[Rows of pointing data]

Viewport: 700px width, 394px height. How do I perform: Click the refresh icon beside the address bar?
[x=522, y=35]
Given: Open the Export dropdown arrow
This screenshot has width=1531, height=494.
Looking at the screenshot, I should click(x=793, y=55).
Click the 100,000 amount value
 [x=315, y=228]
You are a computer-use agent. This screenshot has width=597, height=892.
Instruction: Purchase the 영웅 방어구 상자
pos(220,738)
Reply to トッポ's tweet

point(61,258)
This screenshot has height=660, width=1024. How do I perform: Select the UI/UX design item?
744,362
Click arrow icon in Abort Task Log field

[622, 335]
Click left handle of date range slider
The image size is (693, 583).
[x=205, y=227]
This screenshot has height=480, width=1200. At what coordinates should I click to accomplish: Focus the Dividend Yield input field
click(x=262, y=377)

_What you need to do:_ Copy out every line above that contains the word "This". Case counts, so match capitals exactly.

_Final result:_
This screenshot has width=1531, height=494.
You are a computer-use agent. This screenshot has width=597, height=892.
This screenshot has height=660, width=1024. How do I perform: Select the UI/UX design item?
This screenshot has height=480, width=1200. At what coordinates should I click to accomplish: Focus the Dividend Yield input field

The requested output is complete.